Opening track “Ponta De Laca Africano (Umbabaraúma)” starts the album with one of the densest grooves Ben has ever concocted. It also continues one of Ben’s main lyrical themes, that of football. Umbabaraúma is the name given to dribbling the ball past the opponents. It’s almost startling when you see the English translation of lyrics as the song is built like a chant. Here’s one of the verses:
Play ball play ball ball player
Play ball I want to play ball ball player
Jump, jump, fall, get up, go up and get down
Run, kick, find a hole, thrill and give thanks
See how the whole city empties out
On this beautiful afternoon to watch you play
Another two songs take football as their main theme on this disc; “Meus Filhos, Meu Tesouro” and “Camisa 10 da Gavea”. It’s one of his enduring qualities that Ben has always stayed clear of songs with political intent, choosing instead to write about themes from which any Brazilian can find joy. That he’s held in the same regard as heavyweight songwriters such as Chico Buarque and Caetano Veloso is testament to how good these songs actually are.

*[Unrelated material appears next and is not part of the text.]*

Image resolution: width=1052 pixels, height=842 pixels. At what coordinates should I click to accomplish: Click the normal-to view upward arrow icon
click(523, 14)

This album includes two particular songs which have gone on to become stoned-on classics. “Taj Mahal”, which had featured as an improvisational jam on his collaboration with Gilberto Gil from the previous year, was here reinvented as a disco-funk tour-de-force. Some people see this as the step that Ben made away from Samba Funk and towards Samba Disco. It is definitely true that later albums would be far more disco’d up, but this should in no way detract from this track. It is impossible to sit still as the beat kicks in on this number, before the hushed words ‘Taj Mahal’ get the ball rolling and both an irresisitible verse and chorus leave no moment of rest for the song’s entirety.
“Xica da Silva” is another song which has gone on to become a staple, appearing in different guises on future Ben albums. It also brings up one of the other themes of the album, it’s African roots. I’ve tried to find out more about this record and where the African influence comes from but have failed to find anything substantial. Has Ben been to Africa? Were African musicians used on the record? After many listens I would have to suggest that the African influence comes more from the African influence within Brazil, a country which bought more slaves than any other. Xica da Silva, more commonly written as Chica da Silva or Francisca da Silva, is the name of an African slave who managed to work up the class ladder by marrying one of the wealthiest colonialists in Brazil. In some ways her story is very controversial as she kept slaves once she became wealthy but Ben chooses to concentrate on the paradigm of her being a black slave treated like loyalty, and with such a slinky, soulful groove this was perhaps the better choice.
Although I’ve alluded to James Brown and Fela Kuti these are just some touchstones in terms of understanding this album because it seems to have it’s own unique flavour. On first listen I was quite adamant that I’d never heard anything like it. Even other Ben records written around this time don’t seem to quite grasp the raw funkiness of this, a funkiness which does undeniably make you think of Fela Kuti rather than any of Ben’s Brazilian contemporaries, but then at the same time the album is undeniably Brazilian. From the songs about football to the Afro-Brazilian drums and rippling samba he learnt in Rio it has to be Brazilian, but then songs such as “Cavaleiro do Cavalo Imaculado” seem to come out of nowhere and you get lost once more in this album.
It has to go down as one of the greatest Brazilian albums of all time. I have no doubt about that despite only so far having a limited exposure to Brazilian music. There is put simply just some music which breaches all boundaries and exists on its own pedastal. Africa Brasil has to be one of these albums.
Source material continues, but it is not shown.